Investors can approach the energy market in several ways, depending on their goals, risk tolerance, and time horizon. A portfolio might include oil and gas producers such as BP (BP), renewables companies like First Solar (FSLR), or nuclear utilities such as Constellation Energy (CEG).

To diversify within the sector, some investors use exchange-traded funds (ETFs) that group related stocks under a single ticker. For example, the Energy Select Sector SPDR ETF (XLE) focuses on oil and gas producers, while the Global X Solar ETF (RAYS) includes solar equipment manufacturers like Enphase Energy (ENPH).

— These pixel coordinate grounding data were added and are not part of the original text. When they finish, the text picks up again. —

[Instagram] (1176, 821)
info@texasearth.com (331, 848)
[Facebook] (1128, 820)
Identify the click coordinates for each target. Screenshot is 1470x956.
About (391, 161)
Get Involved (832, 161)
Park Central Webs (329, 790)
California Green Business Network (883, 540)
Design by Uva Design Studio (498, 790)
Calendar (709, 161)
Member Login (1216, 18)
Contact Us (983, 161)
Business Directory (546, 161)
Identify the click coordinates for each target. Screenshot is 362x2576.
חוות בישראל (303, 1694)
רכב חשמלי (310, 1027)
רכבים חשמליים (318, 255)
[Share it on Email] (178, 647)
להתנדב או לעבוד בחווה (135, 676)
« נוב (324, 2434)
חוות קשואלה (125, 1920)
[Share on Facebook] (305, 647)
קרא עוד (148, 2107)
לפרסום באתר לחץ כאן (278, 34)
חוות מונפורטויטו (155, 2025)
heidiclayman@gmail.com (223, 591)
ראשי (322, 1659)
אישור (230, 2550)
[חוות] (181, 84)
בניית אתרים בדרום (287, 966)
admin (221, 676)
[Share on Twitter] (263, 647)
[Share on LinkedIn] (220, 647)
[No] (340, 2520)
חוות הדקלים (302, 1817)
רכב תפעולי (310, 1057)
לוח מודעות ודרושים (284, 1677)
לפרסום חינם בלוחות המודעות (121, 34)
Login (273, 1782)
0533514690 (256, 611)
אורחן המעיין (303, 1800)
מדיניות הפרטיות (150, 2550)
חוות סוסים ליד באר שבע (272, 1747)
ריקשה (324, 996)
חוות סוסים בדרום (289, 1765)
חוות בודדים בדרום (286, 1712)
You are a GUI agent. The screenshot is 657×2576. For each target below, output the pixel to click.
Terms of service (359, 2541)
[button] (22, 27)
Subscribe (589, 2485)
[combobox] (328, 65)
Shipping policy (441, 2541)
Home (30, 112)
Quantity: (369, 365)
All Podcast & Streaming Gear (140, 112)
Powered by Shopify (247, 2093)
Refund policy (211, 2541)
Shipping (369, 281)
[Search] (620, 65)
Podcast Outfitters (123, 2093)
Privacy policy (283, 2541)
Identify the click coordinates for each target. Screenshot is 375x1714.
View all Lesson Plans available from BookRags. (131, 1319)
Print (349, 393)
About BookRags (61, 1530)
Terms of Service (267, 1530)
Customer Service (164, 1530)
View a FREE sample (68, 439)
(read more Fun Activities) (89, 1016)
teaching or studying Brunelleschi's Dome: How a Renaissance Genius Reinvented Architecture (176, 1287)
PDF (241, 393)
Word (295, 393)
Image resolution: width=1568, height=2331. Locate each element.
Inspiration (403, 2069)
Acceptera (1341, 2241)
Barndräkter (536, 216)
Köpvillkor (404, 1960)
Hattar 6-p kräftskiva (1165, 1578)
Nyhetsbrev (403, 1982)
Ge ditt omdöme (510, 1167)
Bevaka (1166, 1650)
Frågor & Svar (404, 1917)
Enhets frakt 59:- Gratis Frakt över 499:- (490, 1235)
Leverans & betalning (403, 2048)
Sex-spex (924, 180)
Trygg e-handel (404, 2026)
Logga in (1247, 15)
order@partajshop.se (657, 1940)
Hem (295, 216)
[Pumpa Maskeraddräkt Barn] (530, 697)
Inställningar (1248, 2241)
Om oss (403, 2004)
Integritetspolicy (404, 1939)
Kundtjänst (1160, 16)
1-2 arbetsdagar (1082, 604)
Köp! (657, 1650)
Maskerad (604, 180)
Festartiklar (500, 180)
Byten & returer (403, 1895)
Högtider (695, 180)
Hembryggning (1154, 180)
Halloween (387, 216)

For more direct exposure to commodity prices, oil and gas futures are another option. Funds such as the United States Oil Fund (USO) offer a way to participate in this part of the market without trading futures contracts directly.

The bottom line

The energy sector gives you a wide range of ways to invest, whether you’re interested in fossil fuel producers, renewables, utilities, or a mix of all three. As the market continues to change, you can build a portfolio that balances the stability of established companies with the growth potential of those contributing to the shift toward lower-carbon energy. And you don’t have to pick a single winner. ETFs and mutual funds provide exposure to different parts of the sector without putting all your money into one company or technology.

Specific companies and funds are mentioned in this article for educational purposes only and not as an endorsement.